Exercise instructions — Sort through the listing below and keep each line with the word "computer". Copy those.

The data —
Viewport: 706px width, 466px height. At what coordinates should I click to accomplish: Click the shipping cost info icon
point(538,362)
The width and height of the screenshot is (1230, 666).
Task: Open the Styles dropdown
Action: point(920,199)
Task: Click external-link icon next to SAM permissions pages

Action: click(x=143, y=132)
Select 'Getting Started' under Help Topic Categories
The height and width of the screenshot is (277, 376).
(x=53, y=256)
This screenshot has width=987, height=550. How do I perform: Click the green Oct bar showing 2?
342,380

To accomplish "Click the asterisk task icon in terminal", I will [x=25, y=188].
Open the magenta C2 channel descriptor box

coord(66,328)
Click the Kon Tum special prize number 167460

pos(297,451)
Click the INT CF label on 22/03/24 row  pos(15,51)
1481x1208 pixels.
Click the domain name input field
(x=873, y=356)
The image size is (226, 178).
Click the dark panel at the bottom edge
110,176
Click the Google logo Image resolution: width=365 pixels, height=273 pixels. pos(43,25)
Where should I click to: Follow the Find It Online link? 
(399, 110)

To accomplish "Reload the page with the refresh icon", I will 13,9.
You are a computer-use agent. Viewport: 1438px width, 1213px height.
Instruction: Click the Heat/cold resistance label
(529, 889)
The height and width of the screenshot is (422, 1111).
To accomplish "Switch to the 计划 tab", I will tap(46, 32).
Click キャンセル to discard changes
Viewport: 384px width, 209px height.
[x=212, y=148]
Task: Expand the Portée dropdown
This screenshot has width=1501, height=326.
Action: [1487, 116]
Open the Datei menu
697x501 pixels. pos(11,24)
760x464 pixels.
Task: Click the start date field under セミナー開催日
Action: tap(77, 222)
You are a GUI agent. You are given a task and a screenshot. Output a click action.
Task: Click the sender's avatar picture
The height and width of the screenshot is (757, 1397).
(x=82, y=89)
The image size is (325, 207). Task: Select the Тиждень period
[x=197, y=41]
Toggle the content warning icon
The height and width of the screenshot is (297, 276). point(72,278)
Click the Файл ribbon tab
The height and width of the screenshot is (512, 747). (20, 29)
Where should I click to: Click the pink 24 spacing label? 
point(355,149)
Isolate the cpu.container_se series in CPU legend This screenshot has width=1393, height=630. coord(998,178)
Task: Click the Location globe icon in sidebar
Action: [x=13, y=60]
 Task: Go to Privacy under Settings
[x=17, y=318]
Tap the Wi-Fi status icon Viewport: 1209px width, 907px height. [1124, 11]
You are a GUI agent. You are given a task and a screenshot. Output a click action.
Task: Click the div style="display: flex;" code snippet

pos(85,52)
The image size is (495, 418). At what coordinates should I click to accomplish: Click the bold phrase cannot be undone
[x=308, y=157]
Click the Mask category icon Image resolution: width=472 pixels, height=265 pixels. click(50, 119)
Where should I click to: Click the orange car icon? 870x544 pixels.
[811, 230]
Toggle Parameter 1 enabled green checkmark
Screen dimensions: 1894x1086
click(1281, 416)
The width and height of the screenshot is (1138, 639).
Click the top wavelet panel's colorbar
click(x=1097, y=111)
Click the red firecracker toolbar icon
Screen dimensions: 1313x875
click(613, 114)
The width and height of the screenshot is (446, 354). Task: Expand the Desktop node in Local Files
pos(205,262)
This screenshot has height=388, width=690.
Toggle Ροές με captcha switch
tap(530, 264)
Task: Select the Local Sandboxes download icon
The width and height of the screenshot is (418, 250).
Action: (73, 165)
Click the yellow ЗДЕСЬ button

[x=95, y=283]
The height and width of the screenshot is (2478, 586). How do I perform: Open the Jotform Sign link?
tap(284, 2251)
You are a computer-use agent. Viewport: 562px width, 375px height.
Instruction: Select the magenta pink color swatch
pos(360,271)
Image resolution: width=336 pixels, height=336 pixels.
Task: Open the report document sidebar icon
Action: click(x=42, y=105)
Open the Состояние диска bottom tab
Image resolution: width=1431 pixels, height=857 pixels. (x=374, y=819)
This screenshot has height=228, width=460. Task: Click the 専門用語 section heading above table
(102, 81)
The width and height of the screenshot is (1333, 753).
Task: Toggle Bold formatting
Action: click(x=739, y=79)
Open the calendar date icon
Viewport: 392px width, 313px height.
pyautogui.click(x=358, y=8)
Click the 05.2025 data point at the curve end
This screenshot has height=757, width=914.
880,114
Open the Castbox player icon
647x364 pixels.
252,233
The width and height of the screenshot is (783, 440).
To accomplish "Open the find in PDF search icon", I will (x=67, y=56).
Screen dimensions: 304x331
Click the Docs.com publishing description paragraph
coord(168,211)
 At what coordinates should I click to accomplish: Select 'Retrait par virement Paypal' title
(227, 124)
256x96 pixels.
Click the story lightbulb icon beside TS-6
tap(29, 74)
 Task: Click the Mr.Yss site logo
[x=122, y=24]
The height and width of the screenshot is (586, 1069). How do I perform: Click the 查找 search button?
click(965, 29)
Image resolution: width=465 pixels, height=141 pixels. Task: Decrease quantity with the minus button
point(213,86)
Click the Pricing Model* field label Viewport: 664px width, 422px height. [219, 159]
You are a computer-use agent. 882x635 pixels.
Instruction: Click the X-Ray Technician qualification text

Solution to the problem —
You are a computer-use agent. Viewport: 1438px width, 1213px height.
You are a computer-use agent. Viewport: 562px width, 375px height.
You are a computer-use agent. 882x635 pixels.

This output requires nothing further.